#### GOAL:
Extend the commentary below on the settlement of Jacob's family in Goshen, starting right after its last sentence.

The settlement in Goshen is now narrated. "Judah he sent before him." We have already seen why the three older sons of Jacob were disqualified for taking the lead in important matters relating to the family. "To lead the way before him into Goshen" - to get the requisite directions from Joseph, and then conduct the immigrants to their destined resting-place. "And went up." Egypt was the valley of the Nile, and therefore, a low country. Goshen was comparatively high, and therefore, at some distance from the Nile and the sea. "And he appeared unto him." A phrase usually applied to the appearance of God to men, and intended to intimate the unexpectedness of the sight, which now came before the eyes of Jacob. "I will go up." In a courtly sense, to approach the residence of the sovereign is to go up. Joseph intends to make the "occupation" of his kindred a prominent part of his communication to Pharaoh, in order to secure their settlement in Goshen. This he considers desirable, on two grounds: first, because Goshen was best suited for pasture; and secondly, because the chosen family would thus be comparatively isolated from Egyptian society.

#### INFORMATION PROVIDED:
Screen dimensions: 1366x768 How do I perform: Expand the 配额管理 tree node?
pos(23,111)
---
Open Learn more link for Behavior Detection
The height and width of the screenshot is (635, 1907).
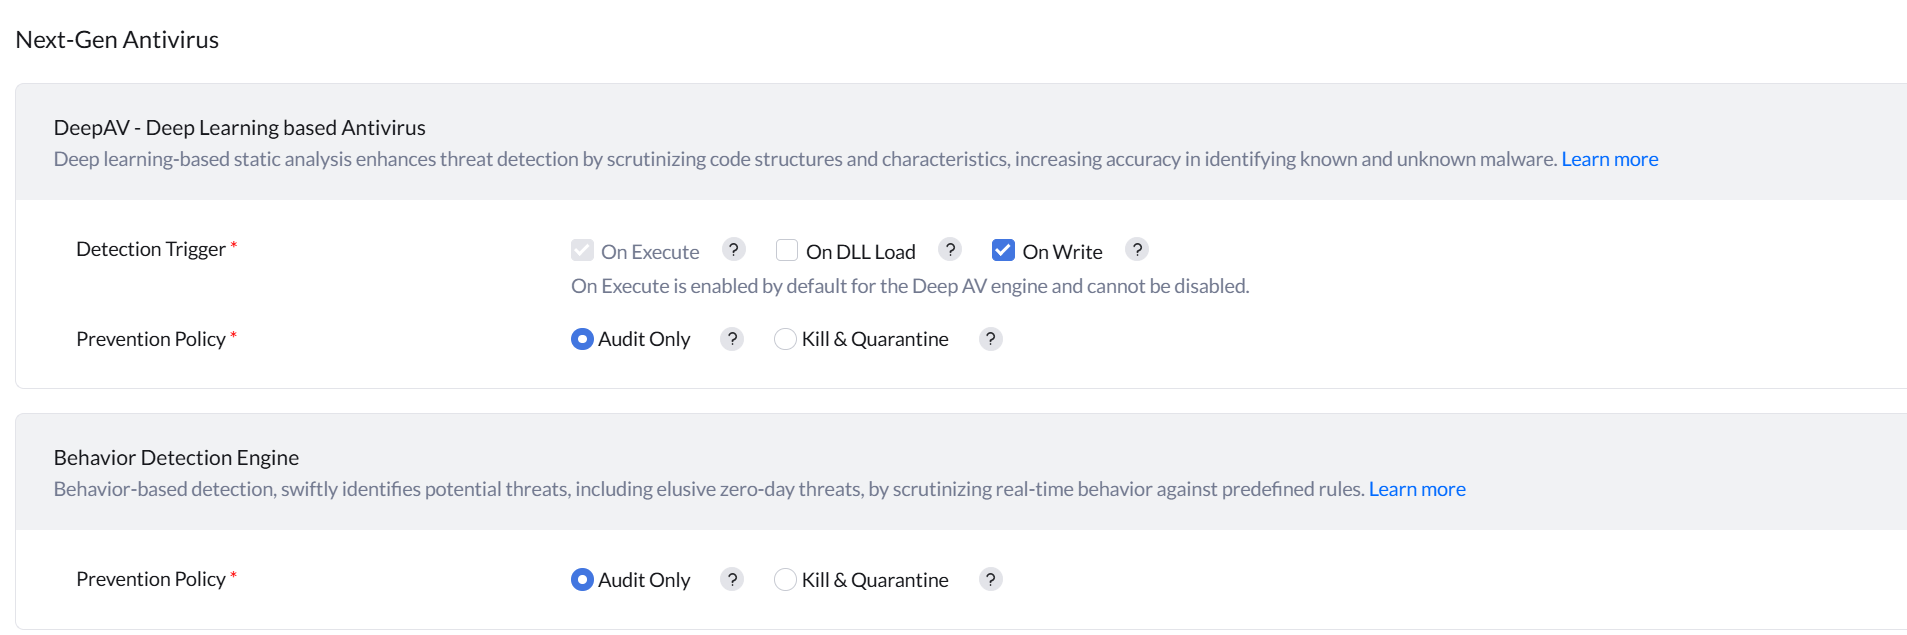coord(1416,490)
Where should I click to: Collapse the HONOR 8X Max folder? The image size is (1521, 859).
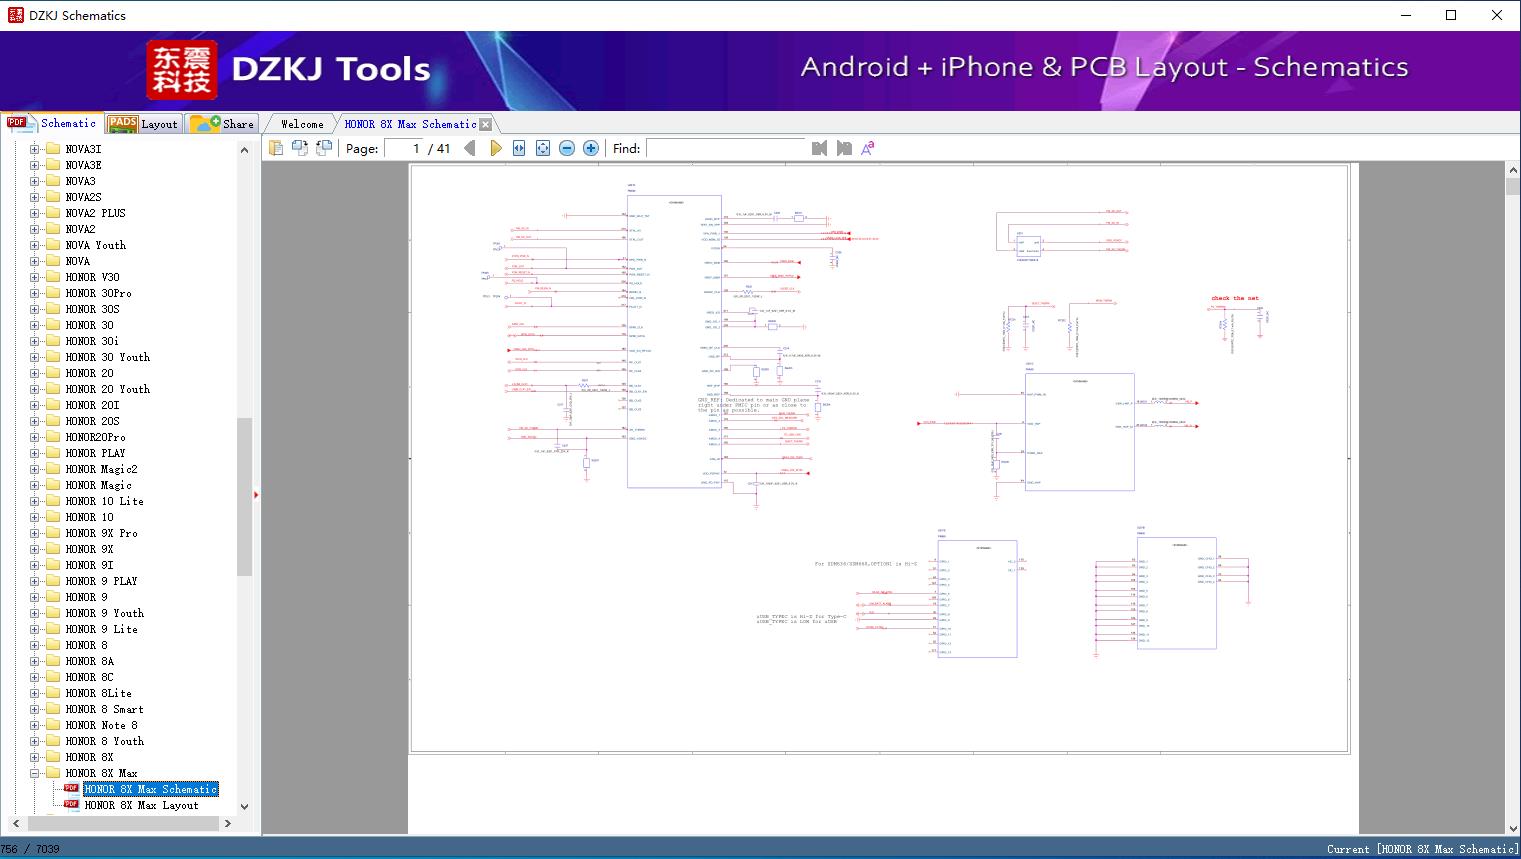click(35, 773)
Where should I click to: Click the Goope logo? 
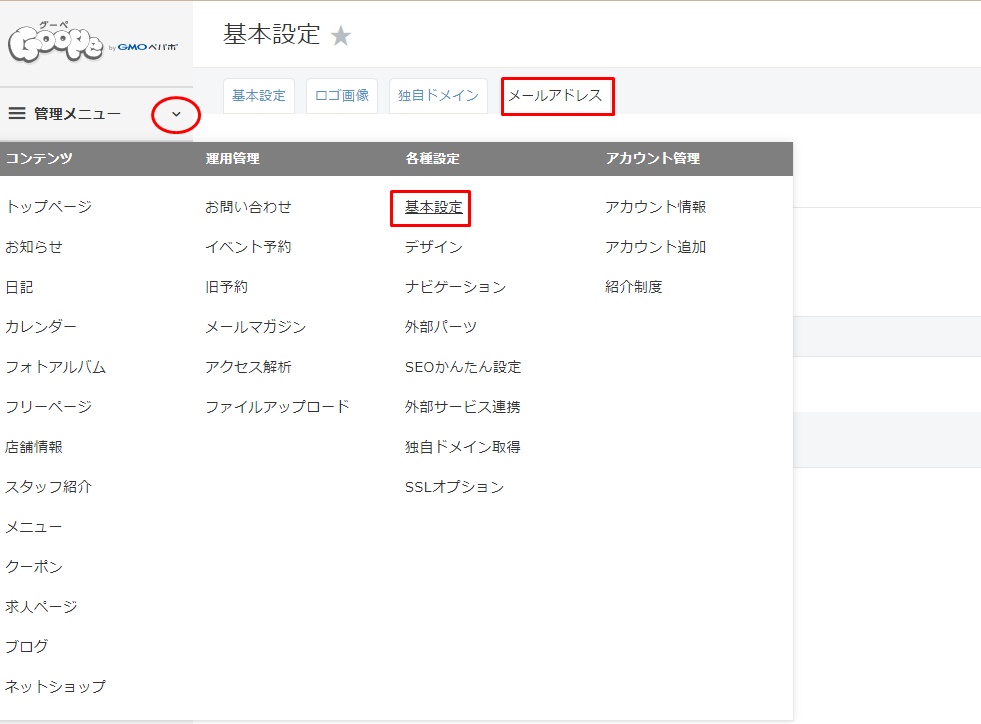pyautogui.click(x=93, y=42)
==
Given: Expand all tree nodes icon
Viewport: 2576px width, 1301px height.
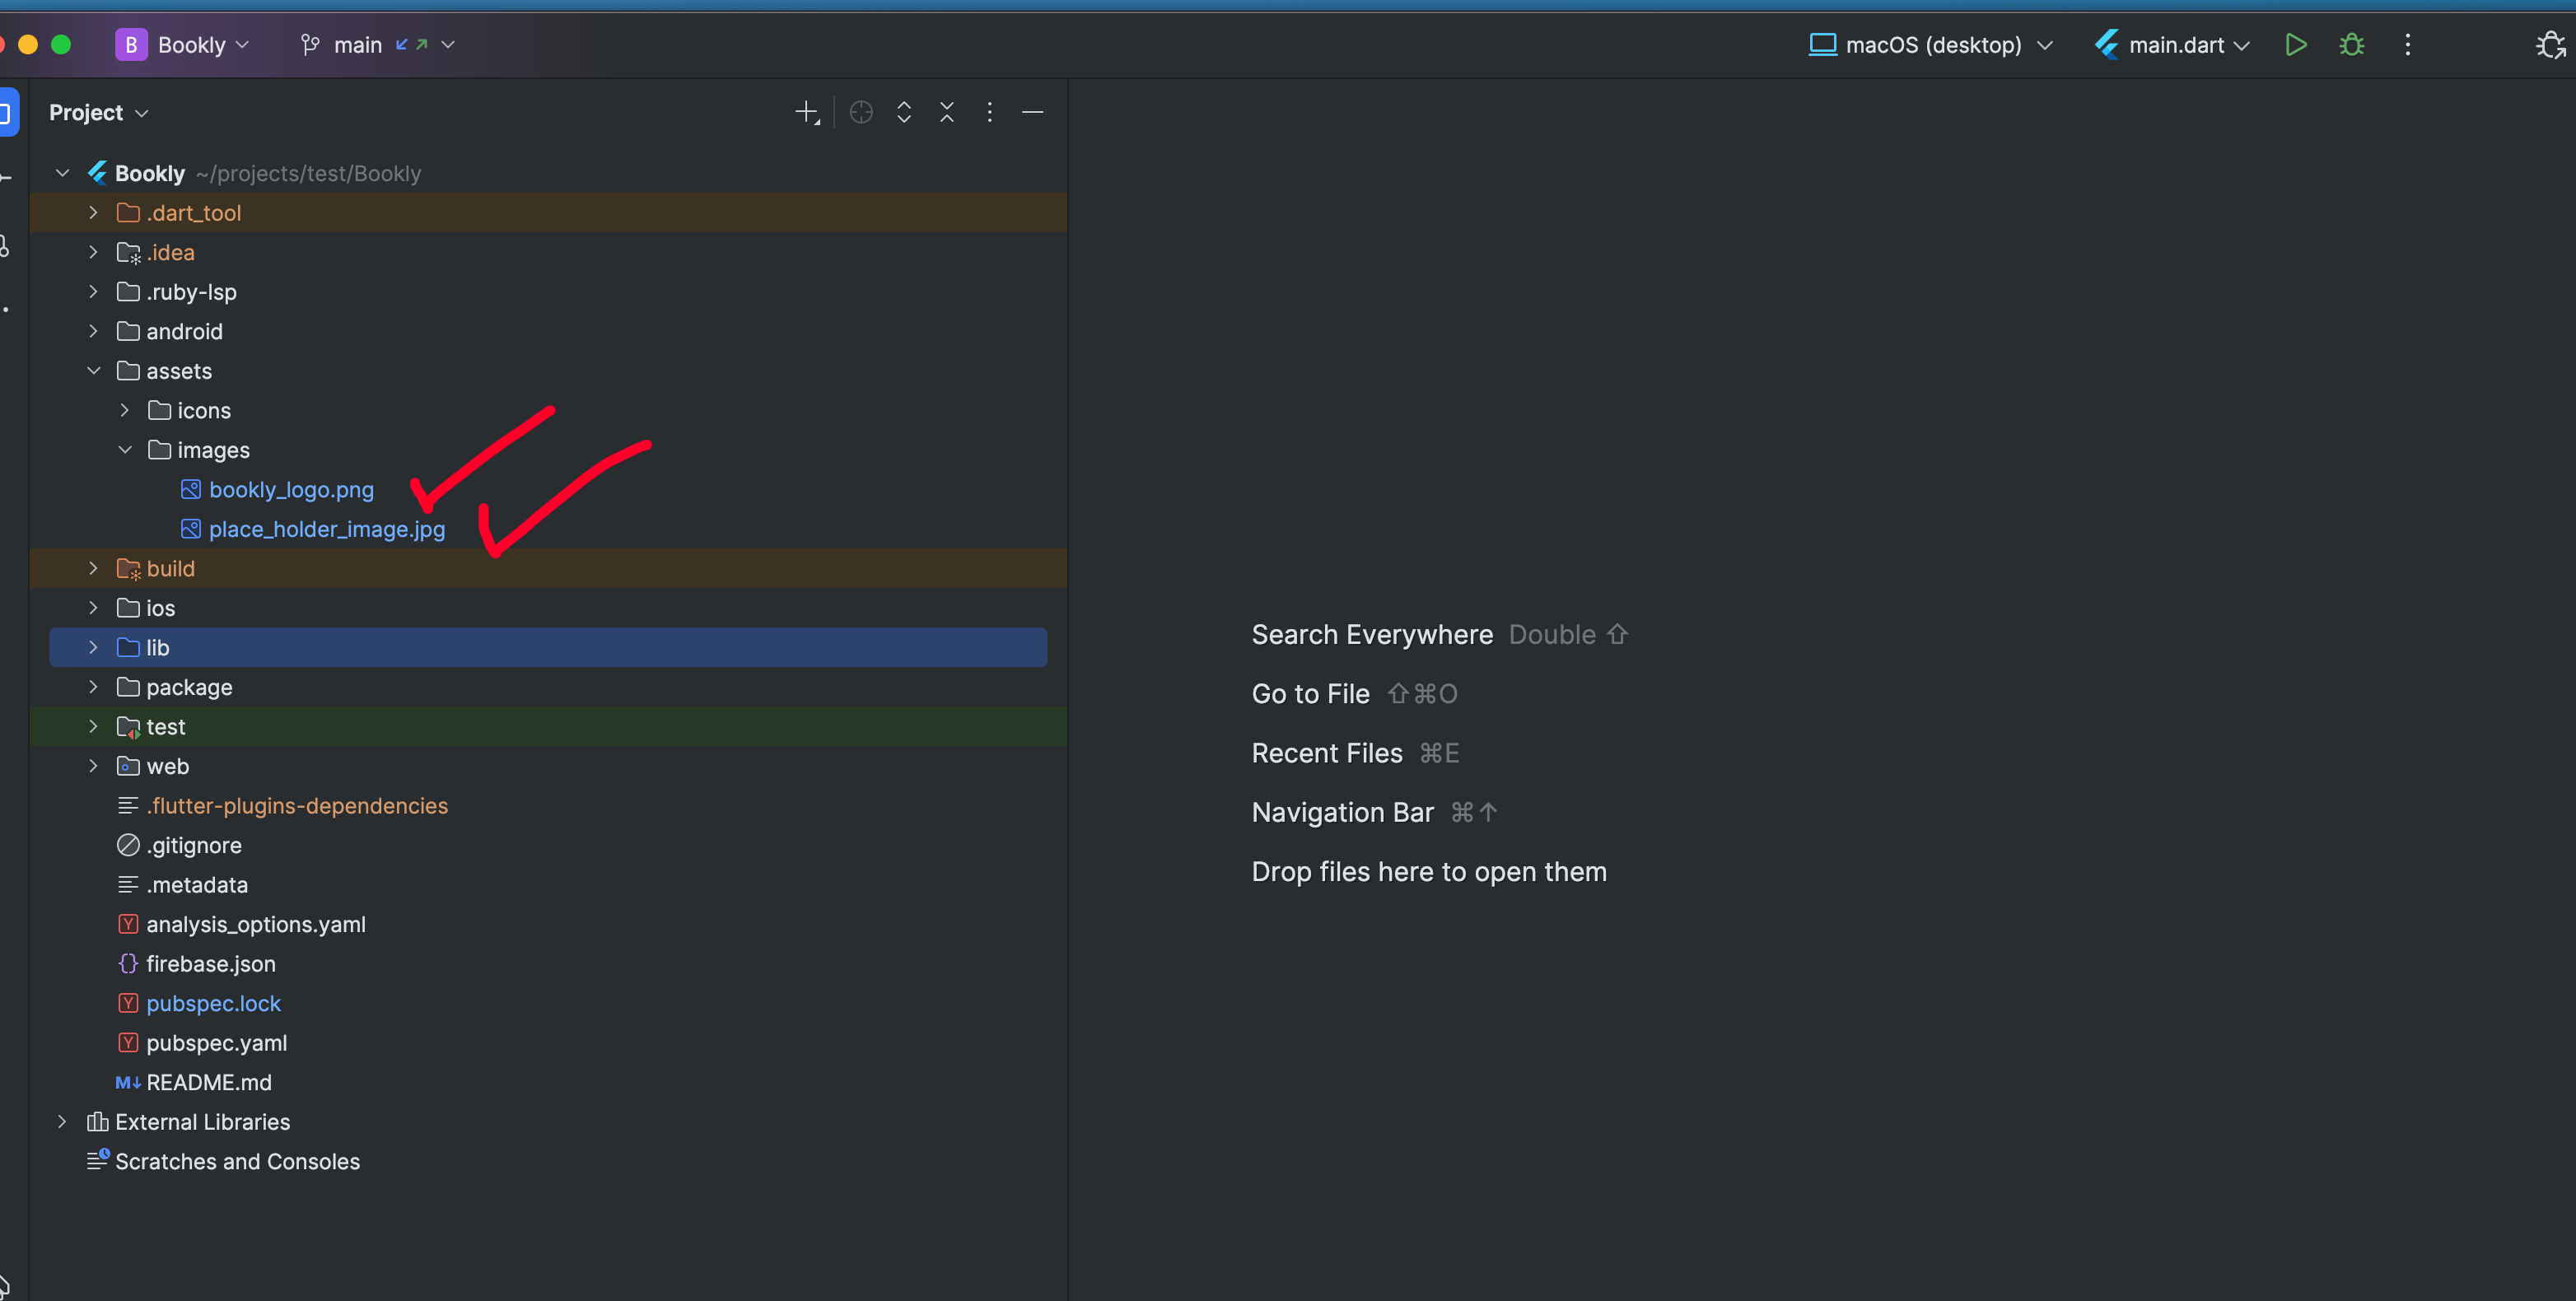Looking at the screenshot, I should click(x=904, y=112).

#### OUTPUT OF THE TASK:
The two nations were in some important respects mutually repulsive. The idolatrous and superstitious customs of the Egyptians were abhorrent to a worshipper of the true God; and "every shepherd was the abomination of Egypt." The expression here employed is very strong, and rises even to a religious aversion. Herodotus makes the cowherds the third of the seven classes into which the Egyptians were divided (Herodotus ii. 164). Others include them in the lowest class of the community. This, however, is not sufficient to account for the national antipathy. About seventeen or eighteen centuries before the Christian era it is probable that the Hyksos, or shepherd kings, were masters of the southern part of the country, while a native dynasty still prevailed in lower Egypt. The religion of these shepherd intruders was different from that of the Egyptians which they treated with disrespect. They were addicted to the barbarities which are usually incident to a foreign rule. It is not surprising, therefore, that the shepherd became the abomination of Egypt.

- Jacob in Goshen

11. רעמסס ra‛mesês, Ra'meses "son of the sun."

31. מטה mı̂ṭṭāh, "bed." מטה maṭṭeh "staff."

Arrangements are now made for the settlement of Israel in Goshen. The administration of Joseph during the remaining years of the famine is then recorded. For the whole of this period his father and brothers are subject to him, as their political superior, according to the reading of his early dreams. We then approach to the death-bed of Jacob, and hear him binding Joseph by an oath to bury him in the grave of his fathers.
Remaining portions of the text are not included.